My object in the present Lecture is to consider which of these opinions respecting the force exerted by moving bodies is most conformable to the usual meaning of that word, and to shew that the explanation given by Newton of the third law of motion is in no respect favourable to those who in their View of this question have been called Newtonians.

If bodies were made to act upon each other under the circumstances which I am about to describe, the leading phenomena would occur, which afford the grounds of reasoning on either side.

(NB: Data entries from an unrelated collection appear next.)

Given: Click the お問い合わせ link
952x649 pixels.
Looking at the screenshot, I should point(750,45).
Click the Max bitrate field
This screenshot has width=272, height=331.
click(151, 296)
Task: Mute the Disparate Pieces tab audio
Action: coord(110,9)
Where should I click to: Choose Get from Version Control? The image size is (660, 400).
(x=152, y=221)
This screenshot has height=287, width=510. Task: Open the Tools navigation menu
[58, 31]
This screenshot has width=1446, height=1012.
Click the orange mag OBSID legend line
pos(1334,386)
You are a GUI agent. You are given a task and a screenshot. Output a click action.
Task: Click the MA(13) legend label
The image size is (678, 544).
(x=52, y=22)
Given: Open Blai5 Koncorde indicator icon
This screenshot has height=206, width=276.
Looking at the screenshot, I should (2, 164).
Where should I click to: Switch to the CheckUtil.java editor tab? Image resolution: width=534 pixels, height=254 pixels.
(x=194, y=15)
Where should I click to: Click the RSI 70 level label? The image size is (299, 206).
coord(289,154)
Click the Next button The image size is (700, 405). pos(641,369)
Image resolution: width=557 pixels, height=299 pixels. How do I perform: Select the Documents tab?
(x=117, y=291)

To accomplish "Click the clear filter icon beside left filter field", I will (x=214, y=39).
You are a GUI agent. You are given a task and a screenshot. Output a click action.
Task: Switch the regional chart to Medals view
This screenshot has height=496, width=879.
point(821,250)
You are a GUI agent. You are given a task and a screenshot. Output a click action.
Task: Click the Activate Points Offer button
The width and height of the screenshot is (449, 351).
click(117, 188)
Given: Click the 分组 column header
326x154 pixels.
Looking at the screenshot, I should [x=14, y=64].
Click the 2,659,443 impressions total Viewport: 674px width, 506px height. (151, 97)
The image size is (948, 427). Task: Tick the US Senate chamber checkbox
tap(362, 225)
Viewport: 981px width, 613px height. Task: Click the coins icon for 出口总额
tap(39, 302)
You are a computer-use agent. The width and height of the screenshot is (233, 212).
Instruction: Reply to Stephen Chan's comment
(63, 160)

Let a ball of clay or of any other soft and wholly inelastic substance be suspended at rest, but free to move in any direction with the slightest impulse; and let there be two pegs similar and equal in every respect inserted slightly into its opposite sides. Let there be also two other bodies, A and B, of any magnitude, which are to each other in the proportion of 2 to 1; suspended in such a position, that when perfectly at rest they shall be in contact with the extremities of the opposite pegs without pressing against them. Now if these bodies were made to swing with motions so adapted that in falling from heights in the proportion of 1 to 4 they might strike at the same instant against the pegs opposite to them, the ball of clay would not be moved from its place to either side; nevertheless the peg impelled by the smaller body B, which has the double velocity, would be found to have penetrated twice as far as the peg impelled by A.

It is unnecessary to make the experiment precisely as here stated, since the results are admitted as facts by both parties; but upon these facts they reason differently.